Material shown =

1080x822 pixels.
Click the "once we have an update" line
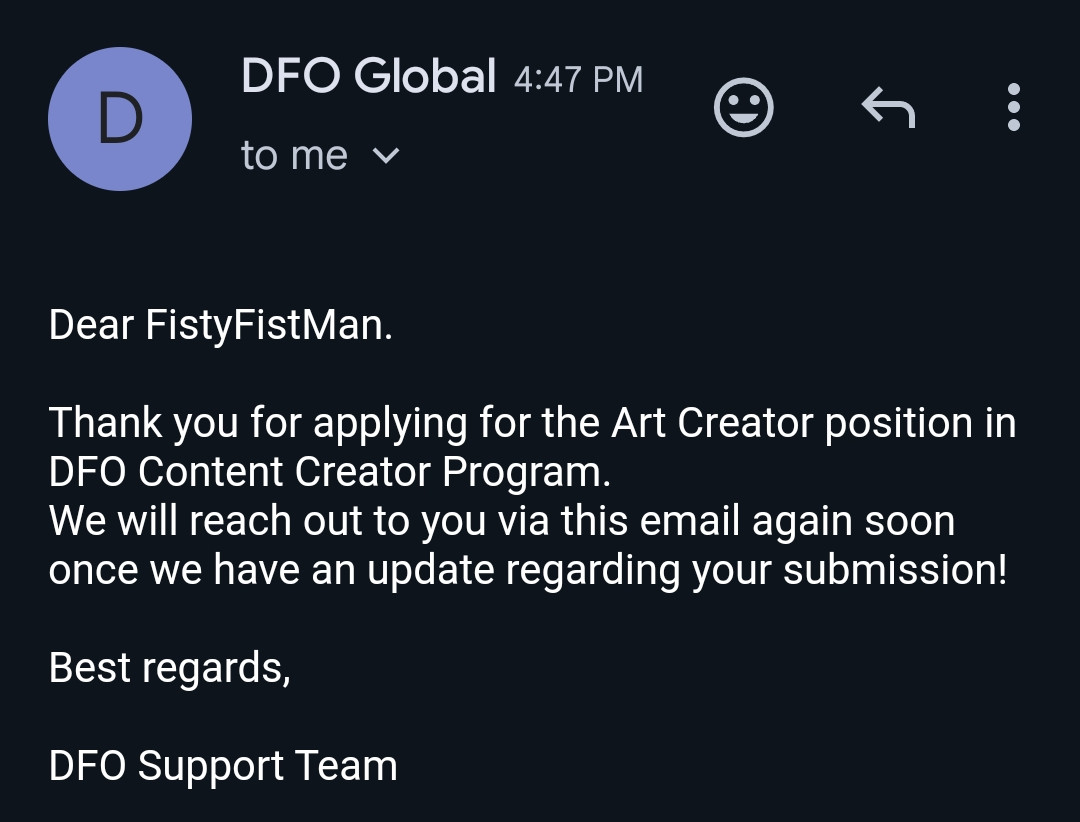(x=528, y=570)
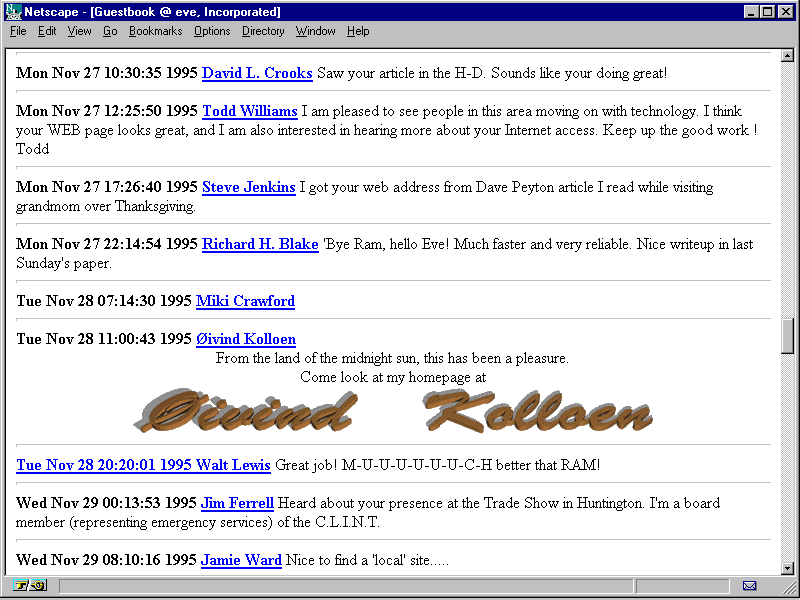Click the security key icon in status bar
The width and height of the screenshot is (800, 600).
pos(31,586)
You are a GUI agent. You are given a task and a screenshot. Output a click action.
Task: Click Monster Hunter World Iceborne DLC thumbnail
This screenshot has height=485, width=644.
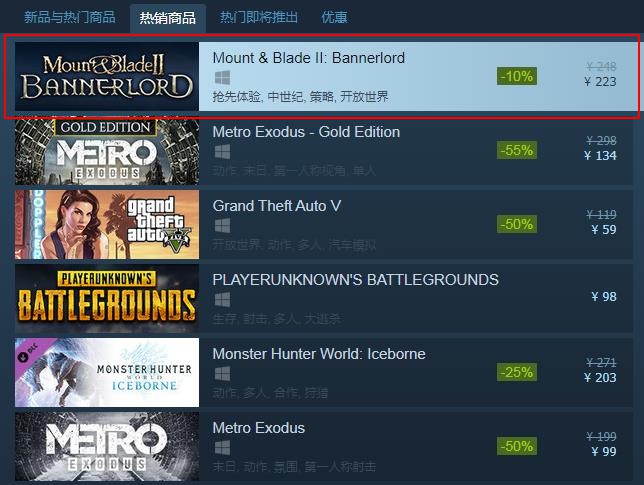(x=107, y=372)
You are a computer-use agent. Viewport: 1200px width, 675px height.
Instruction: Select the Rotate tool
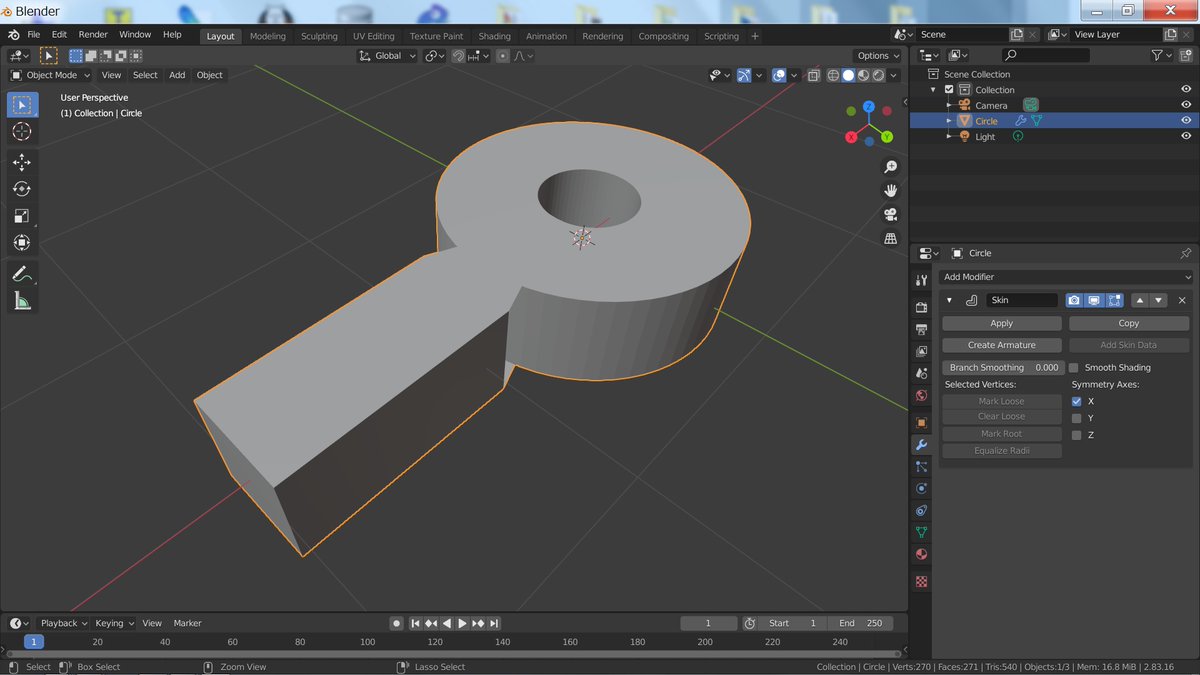22,189
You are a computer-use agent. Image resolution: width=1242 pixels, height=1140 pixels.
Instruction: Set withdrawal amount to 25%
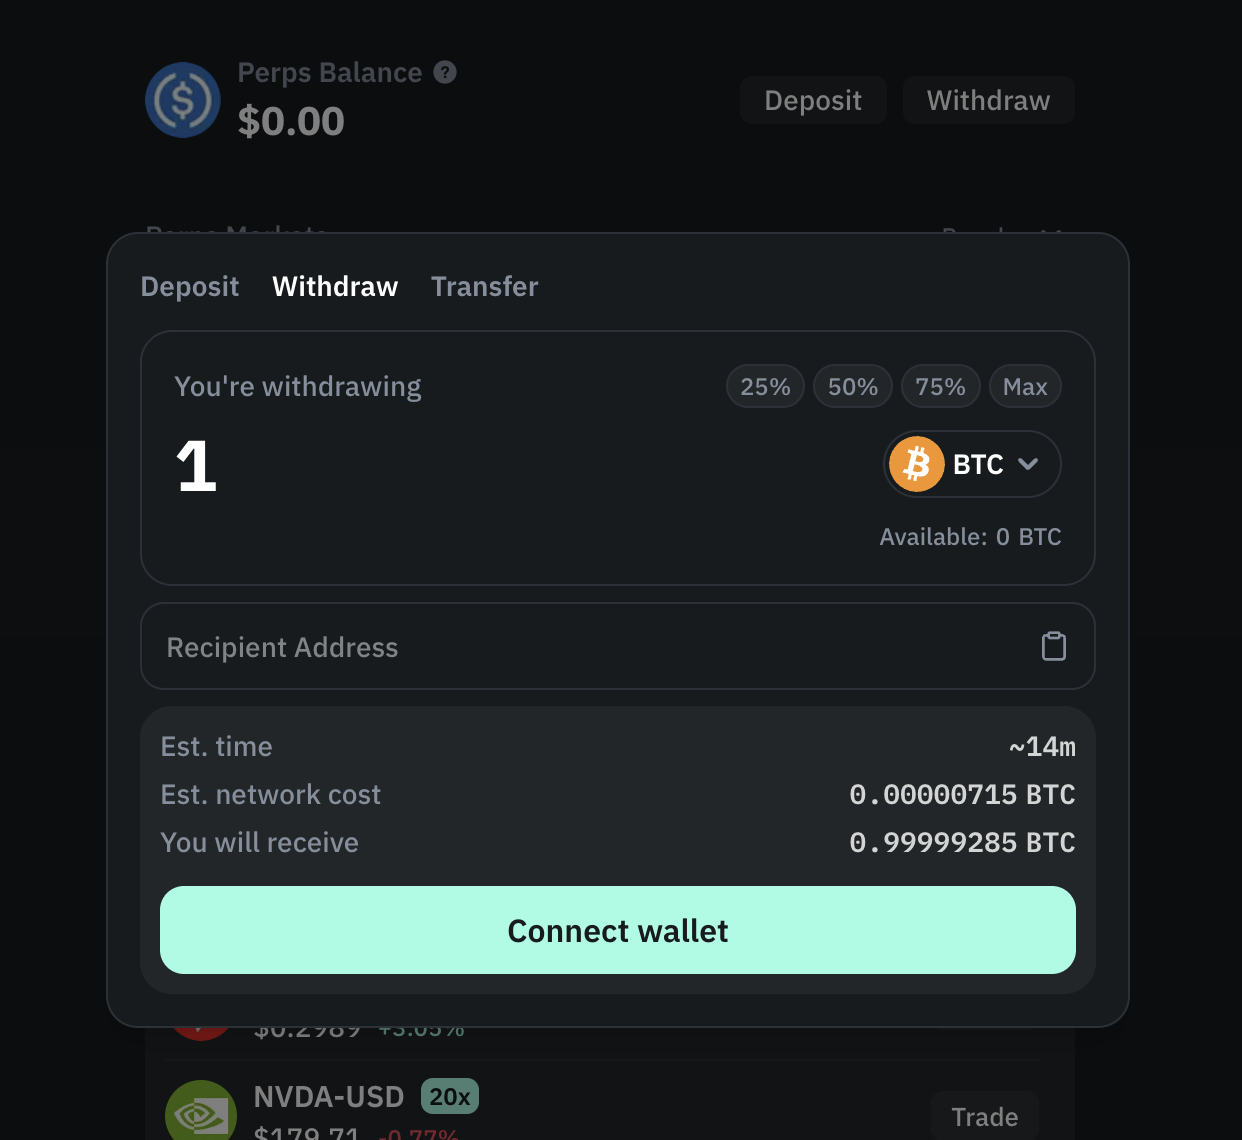pyautogui.click(x=765, y=387)
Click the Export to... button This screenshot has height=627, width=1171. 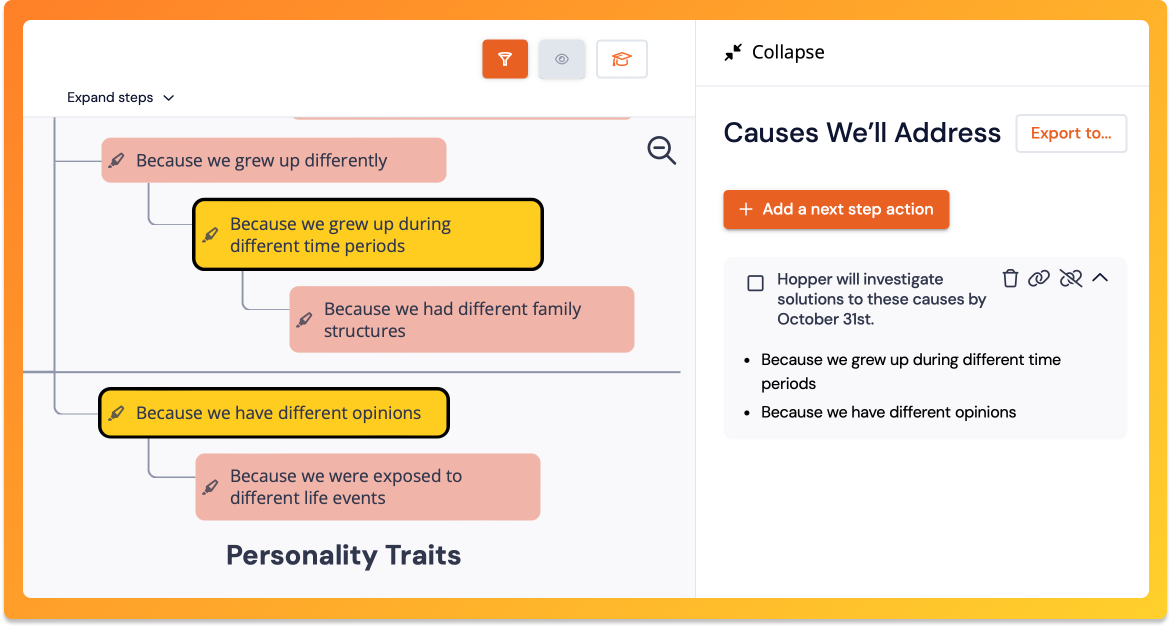click(x=1071, y=133)
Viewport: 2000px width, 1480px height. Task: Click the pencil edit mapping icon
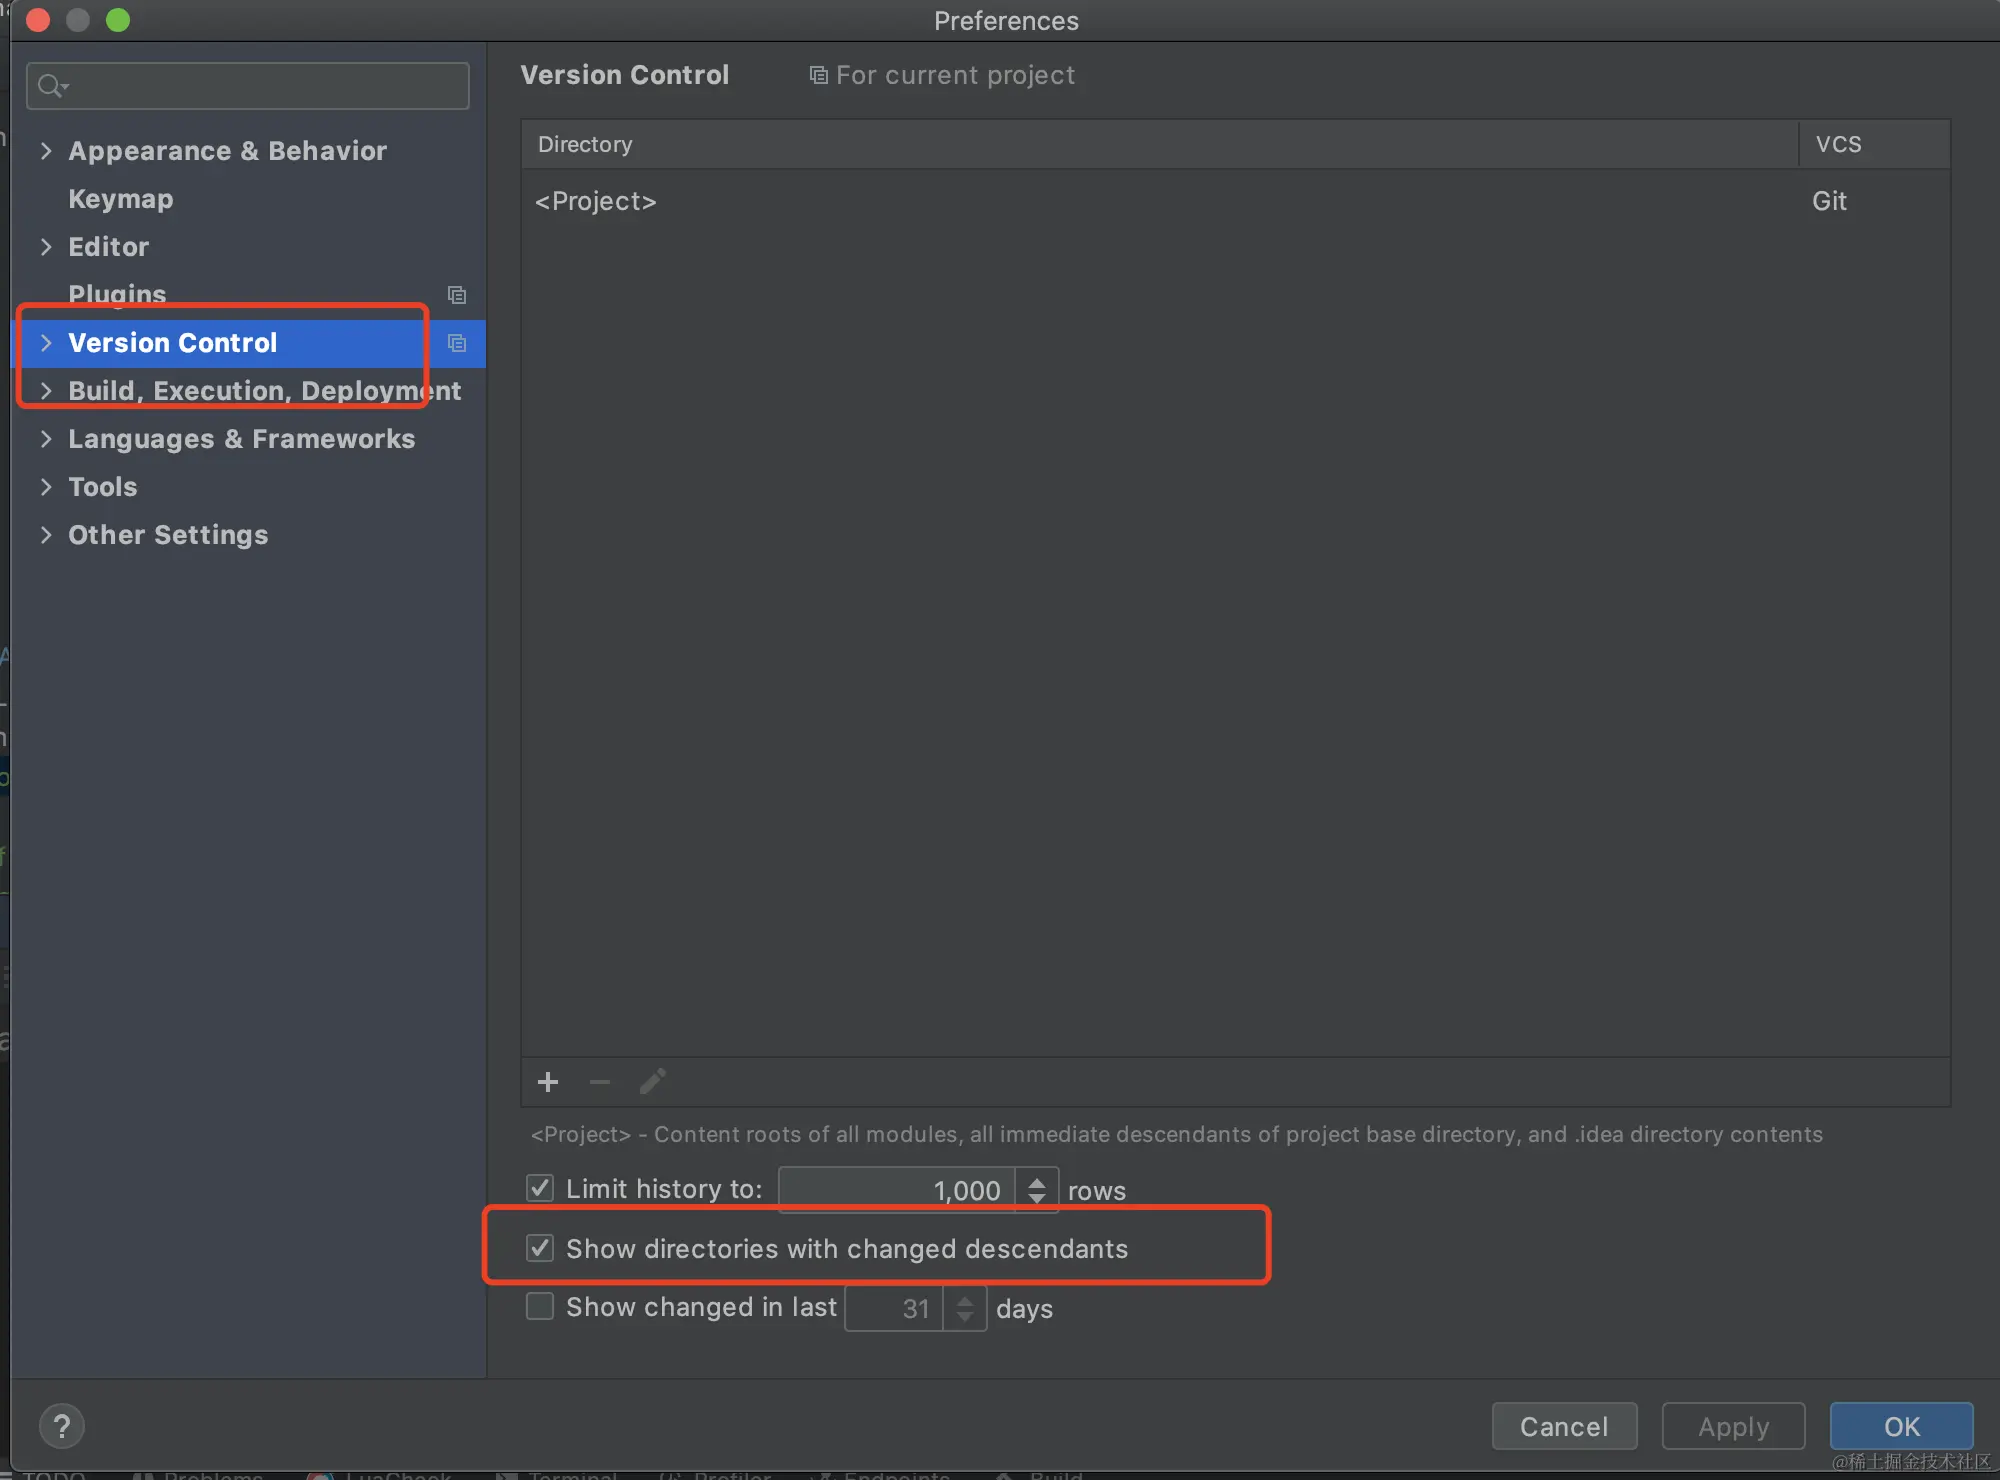(x=653, y=1082)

What you are asked to do =
Set down, word for word, the stretch of the material above from its start through the line containing "pyautogui.click(x=765, y=387)", leaving the pictures out.

Exercise answer =
1080x822 pixels.
Click the "once we have an update" line
(x=528, y=570)
Click the security key icon in status bar
The width and height of the screenshot is (800, 600).
pos(31,586)
You are a GUI agent. You are given a task and a screenshot. Output a click action.
Task: Click Monster Hunter World Iceborne DLC thumbnail
This screenshot has height=485, width=644.
(x=107, y=372)
You are a computer-use agent. Viewport: 1200px width, 675px height.
Instruction: Select the Rotate tool
22,189
You are a computer-use agent. Image resolution: width=1242 pixels, height=1140 pixels.
Instruction: Set withdrawal amount to 25%
pyautogui.click(x=765, y=387)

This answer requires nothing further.